The principle, that money which is depreciated in real value, though to a very slight amount, always drives out, and takes the place of, the sounder portion of the currency, received a remarkable illustration from the operations of the banks in Massachusetts about thirty years ago. Up to that time, the bills of the country banks were redeemed only at their own counters, in various parts of the State. The operations of trade brought large amounts of their bills into Boston, where they circulated as currency. But the banks in Boston would not receive them, either on deposit or in payment of notes; for they could not afford to sort them into parcels, and send one little parcel into Berkshire, and another to Nantucket, bringing back from each place a corresponding amount of coin, with all the expense of transportation. These country bank bills, consequently, not being redeemable in the place where they circulated, were naturally depreciated, or became subject to discount, in comparison with the bills of the Boston banks, which were redeemed in specie on the spot. The discount was very small, varying from one to two per cent, according to the distance of the bank from Boston. What was the consequence? These depreciated and so far dishonored bills drove the good Boston bills almost wholly out of the market,

and, so to speak, took the circulation to themselves. The law which I have spoken of, that a depreciated or over-valued medium of exchange will drive away the sound currency, was fully exemplified. How this result was effected can be easily explained. Every merchant who had dealings with the Boston banks laid aside or reserved all the Boston bank-bills that he received, for the sake of making deposits or paying his obligations at the banks. The country bank-bills that came into his hands he paid out again, either in change to his customers, or in payment for articles purchased. Thus the depreciated country bank paper was maintained in circulation; the good bills, not subject to discount, were returned to the banks as soon as issued. Every one knows that the profits of a bank, other things being equal, depend on the amount of their paper which they can keep in circulation. The country banks, therefore, profited by the dishonor of their paper; the Boston banks suffered by keeping up the credit of their bills. This injustice and loss could not be tolerated. Most of the Boston banks entered into a combination, headed by the Suffolk Bank, to compel the banks in the country to make provision to redeem their bills, not only at their own counters, but also in the metropolis, where often they had a larger circulation than in the locality where they were issued. Each of these banks was to be compelled to maintain on deposit with one of the Allied Banks, a sum in specie large enough to redeem immediately any amount of their own notes which might be offered to any or all the banks in Boston. Then the Allied Banks could afford to receive country bank paper at par. They would no longer be subject to discount, and would consequently keep only their share of the circulation. If any country bank should refuse to enter into this arrangement, and refuse to make the specie deposit in Boston, the Allied Banks would still receive its paper at par, till, having accumulated a large amount of its notes, they would suddenly, without warning, cause the whole sum to be presented at once at its counter for payment, a measure which would infallibly break the recusant bank.

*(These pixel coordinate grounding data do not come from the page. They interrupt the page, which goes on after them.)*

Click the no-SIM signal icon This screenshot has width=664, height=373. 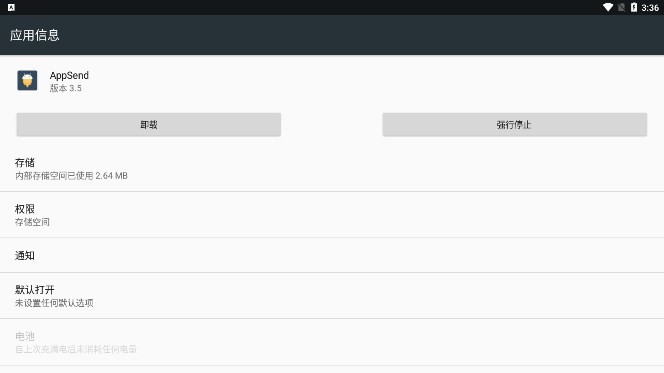click(621, 7)
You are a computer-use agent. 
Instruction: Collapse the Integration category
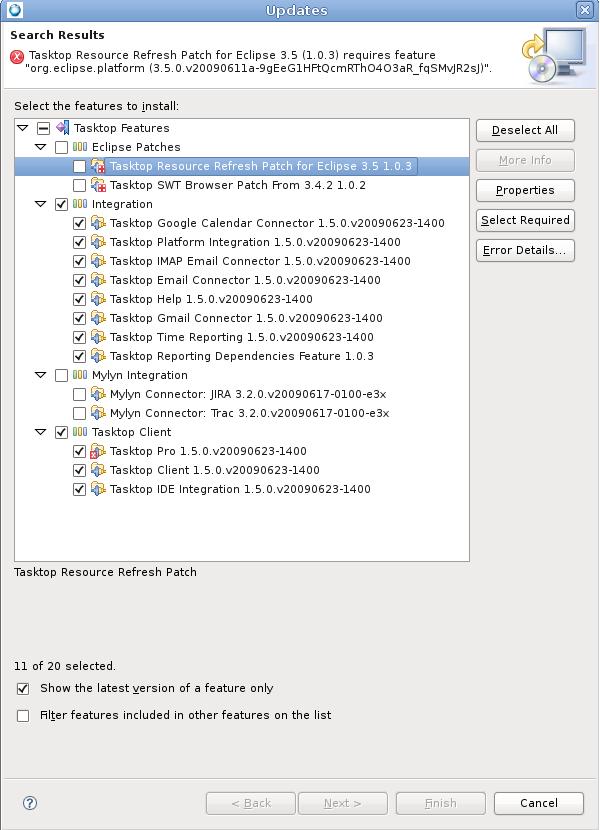click(x=41, y=204)
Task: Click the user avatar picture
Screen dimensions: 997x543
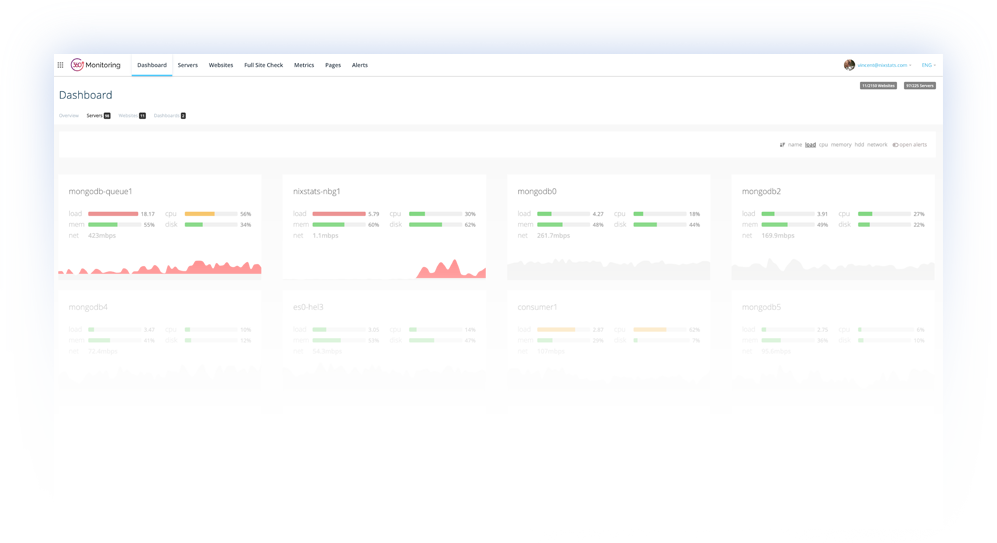Action: 849,65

This was the famous Allied Bank, or Suffolk Bank system, the object of so much discussion and obloquy at the time, but now so fully vindicated, and still in successful operation. It was represented as a high-handed act of oppression, a warfare

of the strong against the weak, of the rich Boston corporations against their feeble but honest brethren in the country, an attempt to compel the country banks to redeem their paper in two places at once, and to lend large sums in specie without interest to their oppressors in the metropolis. But when the subject is fully understood, nothing can be clearer than the abstract justice and expediency of the course then adopted and still pursued. So great are its advantages even to the parties who at first fancied themselves oppressed by it, that other country banks, not within the range of the system as first proposed, have petitioned to be admitted into it. It is both the duty and the interest of every institution that issues bills to serve as currency, to preserve these bills from depreciation in every place where they circulate to any extent. If, by any strange chance in the course of trade, the bills of our Boston banks should come to circulate in London, strict justice and sound policy would require them to make provision to redeem their paper in that city.

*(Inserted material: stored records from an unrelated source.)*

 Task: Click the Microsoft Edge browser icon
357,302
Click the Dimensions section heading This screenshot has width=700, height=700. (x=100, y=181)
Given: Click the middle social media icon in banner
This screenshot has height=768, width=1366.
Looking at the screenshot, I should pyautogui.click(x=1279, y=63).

But this is a digression, which I have entered into only for the purpose of explaining the manner in which two media of exchange, like gold and silver, united in the same currency, affect each other. The government at any time may cause either to predominate, or nearly crowd the other out of circulation, by causing the preferred metal to be a little overrated in its relation to the other. It is made legal tender at a rate a little above its market value as bullion; or what would amount to the same thing, the metal which the government desires to drive out of circulation is made legal tender at a rate a little below its market value. Till within five years, France, preferring silver, underrated gold coin a little, so that silver circulated almost exclusively in that country, and gold coin could be obtained there only by paying a little premium. In Great Britain, on the other hand, till 1816, silver was underrated in proportion to gold, so that the latter metal circulated by preference, except in change for small sums; and though, at the period spoken of, this state of things was reversed, yet in order to prevent the overvalued silver currency from driving the gold out of the country, it was enacted that silver should be legal tender to the extent of forty shillings only, and private persons were prohibited from coining it. Silver, consequently, in

Great Britain occupies merely a subordinate place in the currency, just as copper does in that country and elsewhere. In the United States, till the Gold Bill of 1834 was passed, gold was underrated, and therefore had disappeared from the circulation, the product even of our own gold mines in Carolina and Georgia being sent to England for coinage. To remedy this evil, the Gold Bill was passed, requiring the eagle, which was rated at ten silver dollars, to contain only 232 grains of pure gold, instead of 247, which were formerly put into it. Of course, 23.2 grains of gold, or 371.25 grains of silver, passed indifferently for one American dollar; these two numbers are in the relation to each other very nearly of one to sixteen, which was, up to 1850, about the true relation of the market values of the two metals; and they therefore circulated indifferently in this country, till the discoveries in California and Australia again changed their relation to each other.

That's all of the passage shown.